House Health Committee working on smoking ban proposal
DEPUTIES yesterday pledged to bring an anti-smoking bill to the vote next week before parliament closes for the summer recess.
The House Health Committee is putting the final touches to the legislative proposal for a total ban on smoking from public places and nightspots.
The committee agreed to produce a final draft when it next convenes on Monday, and the bill should go to the plenum on Thursday.
Yesterday’s commitment effectively put paid to fears among anti-smoking campaigners that some MPs might resort to ploys to postpone a decision until autumn.
As deputies deliberated inside, outside the parliament building activists from the Non-Smokers League of the Cyprus Anti-Cancer Society staged a demo.
The activists gathered around a ‘No smoking’ circle on the ground, in the middle of which they placed a massive paper dummy cigarette.
Endorsing the demo, Child Commissioner Leda Koursoumba said smoking is first and foremost a public health issue that supercedes the rights of smokers.
“We have reached the 11th hour…a ban is a supreme necessity,” Koursoumba said in a short statement to newsmen.
Citing statistics from international organisations, Koursoumba said that during the 20th century an estimated 100 million people died from the effects of smoking.
“But the situation is reversible…that is why we must act now,” she added.
Giorgos Penintaex, of the ‘Make a Wish’ group for children with cancer, said that in private, smokers themselves admit that a ban “is the right thing to do.”
“We’re here to make sure that our parliamentarians stay on the right track,” he told the Mail.
Opposed are restaurateurs and owners of entertainment establishments who protest that a total ban will drive smokers away and result in empty tables.
But anti-smoking activists have done their own research, and say the evidence from other countries suggests that business has not been adversely affected at all.
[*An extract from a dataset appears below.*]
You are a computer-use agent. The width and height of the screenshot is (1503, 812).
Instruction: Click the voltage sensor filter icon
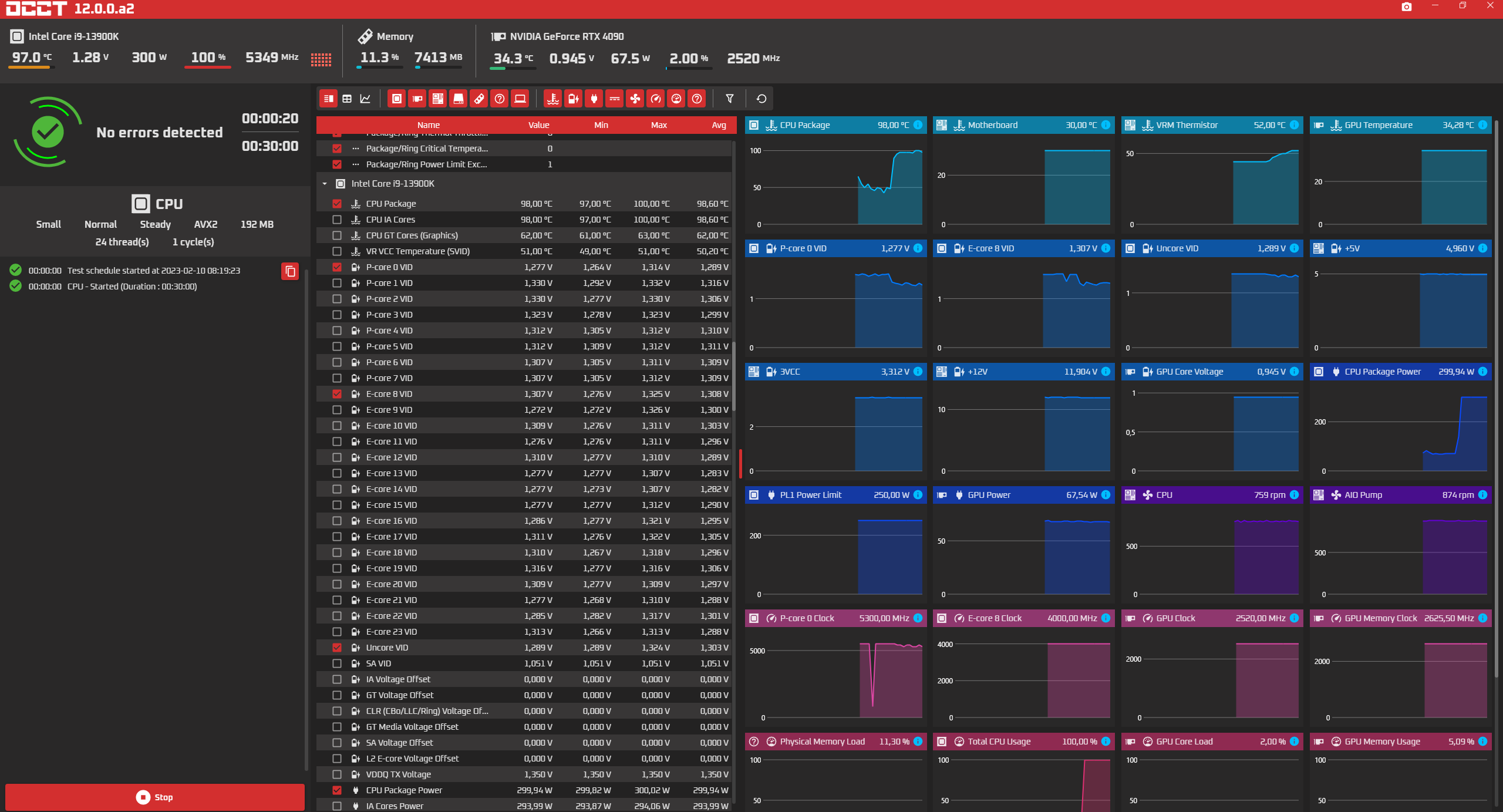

In some cases, they say, business has actually gone up.
As the bill stands, it does not provide for designated smoking areas in restaurants and bars.
“And it should stay that way, because otherwise we would be taking half-measures, trying to look for loopholes, when there is only one sensible course of action,” said Andri Olympiou, an activist on passive smoking.
However that could all change, and it’s anyone’s guess how the draft bill will end up looking. Yet another idea on the table is extending the ban to outdoor spaces where bars and restaurants are concerned. That’s going to be a major talking point when the House committee convenes on Monday.
Some deputies are outright hostile to the ban.
DISY MP Andreas Themistocleous, whose party initially submitted the legislative proposal, said things had gone too far.
“Day by day, this bill is becoming more and more extreme, it reeks of paternalism, and personally I refuse to allow the state the right to decide what is good for me and what is not.
“The biggest crimes against humanity were perpetrated…by people invoking the best intentions,” he added.
Themistocleous said the proposed law was both unreasonable and unfeasible, and predicted that, if passed, violations of it would soar through the roof.
“My esteemed colleagues will then come back and call for amendments,” he remarked.
Meanwhile, the European Commission has approved a proposal by Health Commissioner Androula Vassiliou to adopt a recommendation calling all member-states to legislate on smoking restrictions by 2012.
The recommendation will ask member-states to fully protect citizens from exposure to smoke, and ban smoking in public spaces, workplaces and public transport areas.